Koeth’in meslektaşı Miriam Hiebert ile incelediği “hediye”, 5 cm genişliğindeki bir metal kübe sıkıştırılmış 2 kilogram uranyumdu. Uranyum, Nazilerin uzun zaman önce sona eren ve sonuca ulaşamayan nükleer programından kalma bir kalıntıydı.
Hiebert, “Küçük olmasına rağmen şaşırtıcı derecede ağır. İnsanlar ilk ellerine aldıkları zaman verdikleri tepkiyi görmek hep komiğime gitmiştir” diyor.
Nazilerin gizemli uranyum küpleri
Aslına bakılırsa, Koeth’in eline düşen değerli Nazi kalıntısından çok daha fazla olmalı. Nazi Almanyası’nın nükleer fizik programı kapsamında en az 663 uranyum dolu küp hazırladığı biliniyor. 1940’lı yılların başlarında hız kazanan program, her ne kadar savaşın sonlarına kadar sürdürülse de müttefiklerin eline geçmişti.
Asla tamamlanmayan programdan geriye kalan uranyumun sadece bir kısmının yeri biliniyor. Geri kalanı ise dünyanın dört bir yanında olabilir. Uranyum küplerinin yerini saptamayı kararlaştıran Koeth ve Hiebert, bu süreçte Nazilerin nükleer programı hakkında gizli kalmış birçok bilgiye ulaştı.

Alıştırma Bölümleri
A – Aşağıdaki ifadelerin Nazi uranyum küpleri hakkındaki metinle uyuşup uyuşmadığını belirtiniz. Her biri için evet ya da hayır deyip karara esas olan sözcükleri metinden aynen aktarınız. (i) Koeth'e ulaşan küp 2 kilogram uranyum içermektedir. (ii) Nazi Almanyası en az 663 uranyum dolu küp hazırlamıştır. (iii) Programdan geriye kalan uranyumun tamamının yeri bilinmektedir.
B – Nazi uranyum küpleri hakkındaki metne göre Nazi Almanyası'nın nükleer fizik programı hangi dönemde hız kazanmıştır?
C – Nazi uranyum küpleri hakkındaki metni kaldığı yerden sürdürünüz.

Sağlanan Veriler
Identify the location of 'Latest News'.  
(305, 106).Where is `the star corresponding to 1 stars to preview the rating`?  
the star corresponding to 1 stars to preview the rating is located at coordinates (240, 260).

Nihai Sonuçlar
A –
(i) Evet: "5 cm genişliğindeki bir metal kübe sıkıştırılmış 2 kilogram uranyumdu"
(ii) Evet: "en az 663 uranyum dolu küp hazırladığı biliniyor"
(iii) Hayır: "uranyumun sadece bir kısmının yeri biliniyor"

B – 1940'lı yılların başlarında.

C –
1939 yılında, Alman kimyagerler Otto Hahn ve Fritz Strassman önemli bir keşifte bulundular. Uranyumu nötronlar ile bombardımana tutmak daha küçük bir element olan baryumun ortaya çıkmasını sağlıyordu.
Atomun “fizyonu” dünyayı sonsuza dek değiştirecekti. ABD’de, Manhattan Projesi adı verilen ve ilk nükleer bombanın test edilmesi ile sonuçlanan proje, Japonya’nın teslim olmasını sağlayarak İkinci Dünya Savaşı’nın sonunu getirecekti. Bugün nükleer fizyon dünyanın elektrik ihtiyacının yaklaşık %14’ünü karşılıyor.
Savaşın sonucu çok farklı olabilirdi
Naziler bu güçlü enerji kaynağını çok daha pratik bir şeye dönüştürmeyi planlıyordu. Eğer Manhattan Projesi’ne uzanan süreci daha önce tamamlayabilselerdi, İkinci Dünya Savaşı’nın sonucu çok farklı olabilirdi. Peki neden başaramadılar?
Sebebi, uranyum atomlarının anormal miktardaki enerjiyi dışa vurmak için kendi bölünmelerini sürdürülebilir kılmaları gerektiği. Bir atom parçalandığında nötronları dışa vuruyor ve diğer atomların da parçalanmasını tetikliyor.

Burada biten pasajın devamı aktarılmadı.